### Instructions to follow
Your answer must be the exact lines from the one holding "[menu open] (364, 18)" through the final line of the records below, both included, and nothing more.

Stored data:
####
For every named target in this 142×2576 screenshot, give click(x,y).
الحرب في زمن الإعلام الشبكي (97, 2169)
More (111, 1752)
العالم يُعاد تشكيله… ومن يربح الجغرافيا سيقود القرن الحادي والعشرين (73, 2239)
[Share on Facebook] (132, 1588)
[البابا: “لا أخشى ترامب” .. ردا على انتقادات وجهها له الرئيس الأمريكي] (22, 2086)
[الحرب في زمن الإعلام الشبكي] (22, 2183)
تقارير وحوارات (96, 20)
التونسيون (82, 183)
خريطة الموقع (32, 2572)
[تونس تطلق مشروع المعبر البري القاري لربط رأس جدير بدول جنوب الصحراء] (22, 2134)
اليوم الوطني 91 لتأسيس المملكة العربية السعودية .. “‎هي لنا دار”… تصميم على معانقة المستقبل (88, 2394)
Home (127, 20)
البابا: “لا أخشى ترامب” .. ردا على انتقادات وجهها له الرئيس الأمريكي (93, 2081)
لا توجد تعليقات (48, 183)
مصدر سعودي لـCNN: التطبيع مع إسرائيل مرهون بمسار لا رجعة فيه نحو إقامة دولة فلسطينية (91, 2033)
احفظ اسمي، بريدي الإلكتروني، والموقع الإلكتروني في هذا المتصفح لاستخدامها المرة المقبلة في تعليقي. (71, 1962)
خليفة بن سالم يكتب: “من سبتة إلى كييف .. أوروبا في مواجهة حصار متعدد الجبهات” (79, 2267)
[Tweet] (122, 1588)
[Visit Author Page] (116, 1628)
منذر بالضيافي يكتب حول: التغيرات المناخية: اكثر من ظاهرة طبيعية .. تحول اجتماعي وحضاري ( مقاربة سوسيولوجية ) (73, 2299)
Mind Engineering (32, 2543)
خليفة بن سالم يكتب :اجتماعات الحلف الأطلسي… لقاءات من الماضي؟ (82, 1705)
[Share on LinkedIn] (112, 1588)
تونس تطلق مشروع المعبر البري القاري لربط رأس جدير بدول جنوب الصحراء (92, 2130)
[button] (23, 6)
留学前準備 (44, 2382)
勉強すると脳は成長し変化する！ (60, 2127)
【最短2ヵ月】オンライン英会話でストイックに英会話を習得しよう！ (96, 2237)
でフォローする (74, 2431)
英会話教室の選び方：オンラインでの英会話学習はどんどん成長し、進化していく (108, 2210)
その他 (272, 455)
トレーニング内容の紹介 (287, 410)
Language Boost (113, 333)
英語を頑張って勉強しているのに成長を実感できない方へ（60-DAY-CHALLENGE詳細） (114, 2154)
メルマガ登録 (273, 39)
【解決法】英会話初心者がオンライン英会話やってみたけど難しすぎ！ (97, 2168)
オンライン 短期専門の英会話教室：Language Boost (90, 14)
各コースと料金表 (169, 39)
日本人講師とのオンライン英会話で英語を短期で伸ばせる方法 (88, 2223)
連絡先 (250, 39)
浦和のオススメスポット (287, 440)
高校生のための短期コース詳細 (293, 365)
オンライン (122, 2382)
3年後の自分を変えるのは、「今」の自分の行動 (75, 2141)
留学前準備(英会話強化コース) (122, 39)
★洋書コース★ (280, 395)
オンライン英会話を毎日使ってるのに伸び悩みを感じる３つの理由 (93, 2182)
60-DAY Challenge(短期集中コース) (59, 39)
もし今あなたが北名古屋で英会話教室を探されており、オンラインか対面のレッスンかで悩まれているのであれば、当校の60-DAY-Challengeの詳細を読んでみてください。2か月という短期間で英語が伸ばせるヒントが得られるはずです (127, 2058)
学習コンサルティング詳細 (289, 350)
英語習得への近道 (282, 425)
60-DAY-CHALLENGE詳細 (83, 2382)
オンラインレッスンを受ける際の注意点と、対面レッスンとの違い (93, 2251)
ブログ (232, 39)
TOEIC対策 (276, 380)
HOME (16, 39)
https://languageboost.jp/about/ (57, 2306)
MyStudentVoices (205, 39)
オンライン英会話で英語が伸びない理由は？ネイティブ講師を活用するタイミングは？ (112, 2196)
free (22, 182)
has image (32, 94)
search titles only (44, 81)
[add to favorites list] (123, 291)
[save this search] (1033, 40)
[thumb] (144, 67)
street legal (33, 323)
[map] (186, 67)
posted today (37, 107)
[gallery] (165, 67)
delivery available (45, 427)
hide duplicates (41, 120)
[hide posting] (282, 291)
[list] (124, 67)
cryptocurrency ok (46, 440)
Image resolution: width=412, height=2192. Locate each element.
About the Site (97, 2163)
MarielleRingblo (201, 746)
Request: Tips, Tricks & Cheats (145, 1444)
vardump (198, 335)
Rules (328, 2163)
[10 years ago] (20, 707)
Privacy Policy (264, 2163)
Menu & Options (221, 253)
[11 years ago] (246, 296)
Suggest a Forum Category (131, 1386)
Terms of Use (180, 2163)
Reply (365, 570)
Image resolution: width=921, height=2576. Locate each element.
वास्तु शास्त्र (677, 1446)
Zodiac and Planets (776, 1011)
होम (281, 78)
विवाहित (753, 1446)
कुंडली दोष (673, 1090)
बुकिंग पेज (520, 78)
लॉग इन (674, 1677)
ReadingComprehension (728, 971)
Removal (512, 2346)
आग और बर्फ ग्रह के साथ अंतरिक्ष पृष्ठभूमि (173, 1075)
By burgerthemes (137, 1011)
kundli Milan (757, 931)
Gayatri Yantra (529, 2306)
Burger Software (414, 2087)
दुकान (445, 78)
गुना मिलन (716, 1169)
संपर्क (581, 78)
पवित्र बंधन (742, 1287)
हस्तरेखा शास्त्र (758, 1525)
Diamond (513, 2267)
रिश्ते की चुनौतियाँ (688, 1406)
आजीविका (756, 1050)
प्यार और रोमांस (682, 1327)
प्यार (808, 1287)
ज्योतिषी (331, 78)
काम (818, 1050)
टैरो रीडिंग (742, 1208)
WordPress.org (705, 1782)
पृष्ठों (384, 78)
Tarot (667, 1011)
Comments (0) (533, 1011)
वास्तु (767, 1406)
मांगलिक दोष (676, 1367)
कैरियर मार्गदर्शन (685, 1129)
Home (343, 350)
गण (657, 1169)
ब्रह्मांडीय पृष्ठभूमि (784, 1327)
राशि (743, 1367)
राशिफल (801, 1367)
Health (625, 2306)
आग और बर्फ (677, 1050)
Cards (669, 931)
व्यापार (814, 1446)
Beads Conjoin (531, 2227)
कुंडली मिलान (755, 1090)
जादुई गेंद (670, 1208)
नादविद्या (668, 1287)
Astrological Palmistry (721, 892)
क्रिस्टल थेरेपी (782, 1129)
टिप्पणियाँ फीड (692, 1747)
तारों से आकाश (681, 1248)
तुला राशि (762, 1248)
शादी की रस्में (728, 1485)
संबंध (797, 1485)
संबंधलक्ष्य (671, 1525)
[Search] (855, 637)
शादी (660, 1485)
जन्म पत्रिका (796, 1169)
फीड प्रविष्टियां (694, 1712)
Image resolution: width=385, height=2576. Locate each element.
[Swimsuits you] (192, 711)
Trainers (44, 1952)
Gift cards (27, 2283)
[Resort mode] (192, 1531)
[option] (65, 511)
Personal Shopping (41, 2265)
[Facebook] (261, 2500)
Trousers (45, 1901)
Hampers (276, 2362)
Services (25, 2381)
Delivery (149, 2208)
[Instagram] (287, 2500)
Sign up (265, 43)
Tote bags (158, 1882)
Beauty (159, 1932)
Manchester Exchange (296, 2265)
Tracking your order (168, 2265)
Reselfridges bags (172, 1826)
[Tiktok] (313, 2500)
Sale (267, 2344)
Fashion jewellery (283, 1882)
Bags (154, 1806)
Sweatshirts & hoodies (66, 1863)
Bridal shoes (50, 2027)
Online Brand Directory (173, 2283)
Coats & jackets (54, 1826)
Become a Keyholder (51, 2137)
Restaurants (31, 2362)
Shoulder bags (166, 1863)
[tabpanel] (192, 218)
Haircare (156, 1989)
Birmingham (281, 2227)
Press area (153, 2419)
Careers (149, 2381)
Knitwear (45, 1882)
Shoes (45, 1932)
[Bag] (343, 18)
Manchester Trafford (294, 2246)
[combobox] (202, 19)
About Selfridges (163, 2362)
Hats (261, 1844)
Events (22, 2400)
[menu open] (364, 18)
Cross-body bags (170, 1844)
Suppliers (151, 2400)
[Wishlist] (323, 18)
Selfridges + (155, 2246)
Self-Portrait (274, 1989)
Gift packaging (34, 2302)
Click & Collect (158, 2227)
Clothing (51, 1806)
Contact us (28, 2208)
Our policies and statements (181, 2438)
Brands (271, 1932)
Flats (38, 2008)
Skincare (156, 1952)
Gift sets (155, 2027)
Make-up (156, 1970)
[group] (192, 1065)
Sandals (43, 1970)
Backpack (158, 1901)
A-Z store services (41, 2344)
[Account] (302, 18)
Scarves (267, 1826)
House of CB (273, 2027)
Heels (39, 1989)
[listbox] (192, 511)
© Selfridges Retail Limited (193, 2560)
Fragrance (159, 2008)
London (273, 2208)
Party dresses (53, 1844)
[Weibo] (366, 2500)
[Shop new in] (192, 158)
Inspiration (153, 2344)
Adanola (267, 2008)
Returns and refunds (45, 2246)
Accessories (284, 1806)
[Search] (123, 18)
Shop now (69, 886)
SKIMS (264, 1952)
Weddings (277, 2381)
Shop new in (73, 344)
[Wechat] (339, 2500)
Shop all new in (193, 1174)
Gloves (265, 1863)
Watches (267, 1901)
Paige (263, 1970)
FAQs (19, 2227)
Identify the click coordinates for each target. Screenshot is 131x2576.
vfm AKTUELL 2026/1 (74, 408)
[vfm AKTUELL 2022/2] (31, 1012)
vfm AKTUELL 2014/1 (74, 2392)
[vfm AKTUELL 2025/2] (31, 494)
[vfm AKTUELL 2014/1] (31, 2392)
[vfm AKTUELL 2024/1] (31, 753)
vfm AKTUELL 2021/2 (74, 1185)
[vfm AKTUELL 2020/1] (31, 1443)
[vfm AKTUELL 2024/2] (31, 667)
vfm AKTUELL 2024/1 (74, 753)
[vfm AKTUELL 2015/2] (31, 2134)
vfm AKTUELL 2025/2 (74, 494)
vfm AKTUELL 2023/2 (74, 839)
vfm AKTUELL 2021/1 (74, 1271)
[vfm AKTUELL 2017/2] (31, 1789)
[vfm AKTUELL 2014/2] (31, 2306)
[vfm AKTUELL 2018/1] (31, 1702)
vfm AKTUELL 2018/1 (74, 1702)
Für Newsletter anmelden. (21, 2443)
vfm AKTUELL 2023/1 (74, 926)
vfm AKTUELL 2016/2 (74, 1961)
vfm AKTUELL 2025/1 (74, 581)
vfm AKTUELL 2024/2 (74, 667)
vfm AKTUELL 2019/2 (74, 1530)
####
### Response to the task
[menu open] (364, 18)
Cross-body bags (170, 1844)
Suppliers (151, 2400)
[Wishlist] (323, 18)
Selfridges + (155, 2246)
Self-Portrait (274, 1989)
Gift packaging (34, 2302)
Click & Collect (158, 2227)
Clothing (51, 1806)
Contact us (28, 2208)
Our policies and statements (181, 2438)
Brands (271, 1932)
Flats (38, 2008)
Skincare (156, 1952)
Gift sets (155, 2027)
Make-up (156, 1970)
[group] (192, 1065)
Sandals (43, 1970)
Backpack (158, 1901)
A-Z store services (41, 2344)
[Account] (302, 18)
Scarves (267, 1826)
House of CB (273, 2027)
Heels (39, 1989)
[listbox] (192, 511)
© Selfridges Retail Limited (193, 2560)
Fragrance (159, 2008)
London (273, 2208)
Party dresses (53, 1844)
[Weibo] (366, 2500)
[Shop new in] (192, 158)
Inspiration (153, 2344)
Adanola (267, 2008)
Returns and refunds (45, 2246)
Accessories (284, 1806)
[Search] (123, 18)
Shop now (69, 886)
SKIMS (264, 1952)
Weddings (277, 2381)
Shop new in (73, 344)
[Wechat] (339, 2500)
Shop all new in (193, 1174)
Gloves (265, 1863)
Watches (267, 1901)
Paige (263, 1970)
FAQs (19, 2227)
Identify the click coordinates for each target. Screenshot is 131x2576.
vfm AKTUELL 2026/1 (74, 408)
[vfm AKTUELL 2022/2] (31, 1012)
vfm AKTUELL 2014/1 (74, 2392)
[vfm AKTUELL 2025/2] (31, 494)
[vfm AKTUELL 2014/1] (31, 2392)
[vfm AKTUELL 2024/1] (31, 753)
vfm AKTUELL 2021/2 (74, 1185)
[vfm AKTUELL 2020/1] (31, 1443)
[vfm AKTUELL 2024/2] (31, 667)
vfm AKTUELL 2024/1 (74, 753)
[vfm AKTUELL 2015/2] (31, 2134)
vfm AKTUELL 2025/2 (74, 494)
vfm AKTUELL 2023/2 (74, 839)
vfm AKTUELL 2021/1 (74, 1271)
[vfm AKTUELL 2017/2] (31, 1789)
[vfm AKTUELL 2014/2] (31, 2306)
[vfm AKTUELL 2018/1] (31, 1702)
vfm AKTUELL 2018/1 (74, 1702)
Für Newsletter anmelden. (21, 2443)
vfm AKTUELL 2023/1 (74, 926)
vfm AKTUELL 2016/2 (74, 1961)
vfm AKTUELL 2025/1 (74, 581)
vfm AKTUELL 2024/2 (74, 667)
vfm AKTUELL 2019/2 (74, 1530)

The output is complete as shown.